Four advocacy groups filed a friend-of-the-court brief with the California Supreme Court Monday, asserting that a patient’s advance directive appointing a healthcare agent to make their medical decisions does not authorize them to sign arbitration agreements on the patient’s behalf.
The brief by Compassion & Choices, Consumer Attorneys of California, American Association for Justice, and Public Justice addresses a lawsuit, Logan v. Country Oaks Partners, filed after a California nursing home attempted to force arbitration of a lawsuit brought by a nursing home resident, Charles Logan.

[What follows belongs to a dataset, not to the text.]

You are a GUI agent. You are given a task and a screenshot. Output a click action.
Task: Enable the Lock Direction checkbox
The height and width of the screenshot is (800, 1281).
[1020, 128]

Logan claimed that the Country Oaks Care Center in Pomona, Calif., engaged in elder abuse and neglect, negligence, and violated the California Residents’ Bill of Rights when he resided at the nursing home.
Logan appointed his nephew as his healthcare agent in his advance directive and he signed an optional arbitration agreement on Logan’s behalf 19 days after his admission to Country Oaks. Logan argued that his advance directive only authorized his nephew to make “healthcare decisions” on his behalf, and since arbitration is not a healthcare decision, he was not bound to it. The California Court of Appeal agreed with Logan in a decision in August 2022. Country Oaks appealed the decision to the California Supreme Court.

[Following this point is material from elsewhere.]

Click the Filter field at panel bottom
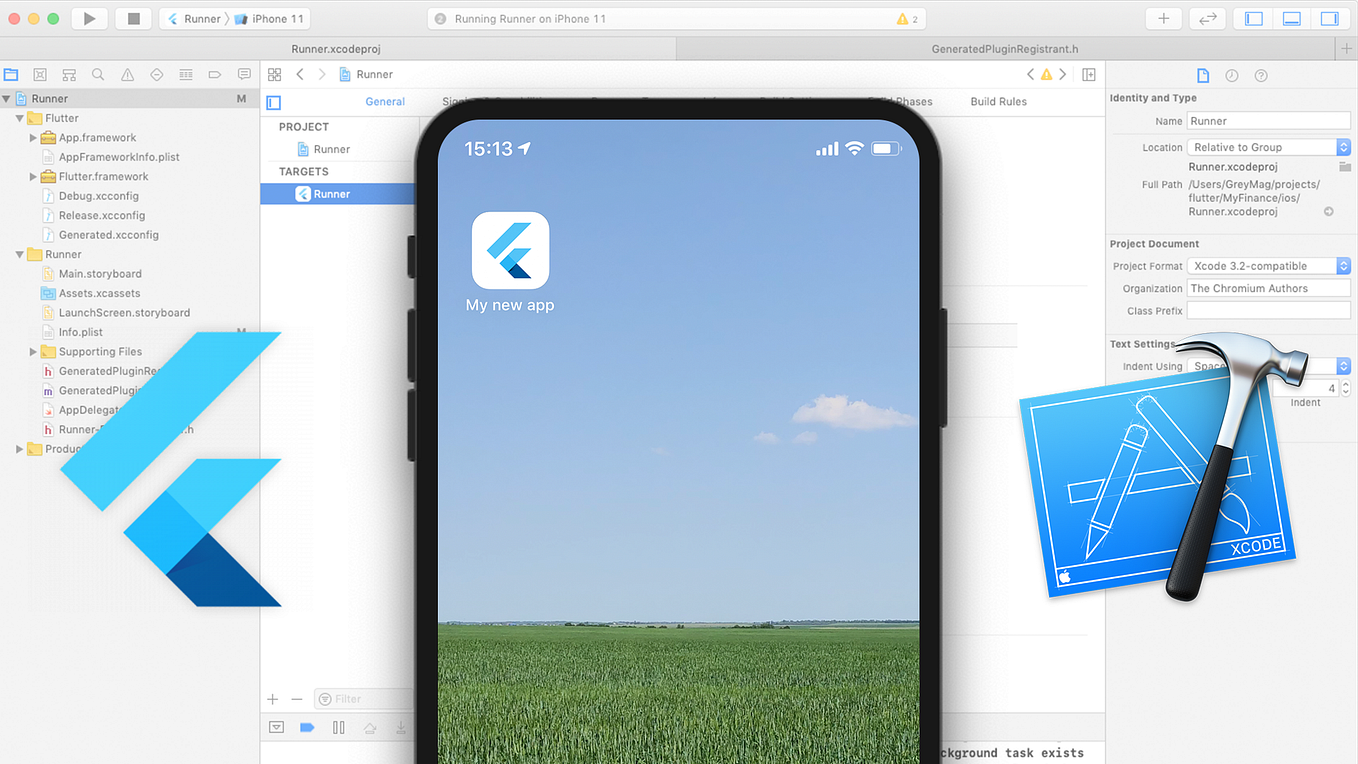Viewport: 1358px width, 764px height. (363, 698)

“The Legislature enacted the Health Care Decisions Law to preserve the personal autonomy of patients like Mr. Logan,” said Jess Pezley, senior staff attorney, Compassion & Choices. “This personal autonomy would be undermined if a healthcare agent could bind a patient to legal decisions outside the agent’s specific authority, forcing the patient to waive their constitutional right to a jury trial.”
“Authorizing someone to make ‘health care decisions’ in an advance directive doesn’t give them the right to agree to arbitration on the principal’s behalf,” said Sharon Arkin, past president and co-amicus chair of Consumer Attorneys of California. “Elderly people like Mr. Logan should be free to give their loved ones agency over medical treatment decisions without signing away their right to a jury trial if there are problems with their care.”
“Giving up the constitutional right to bring claims in court isn’t a healthcare decision, and we hope the Supreme Court will agree,” said Leah Nicholls, Director, Access to Justice Project, Public Justice. “Such a decision would be consistent with the intent of the statute and with the conclusion reached by high courts in other states.”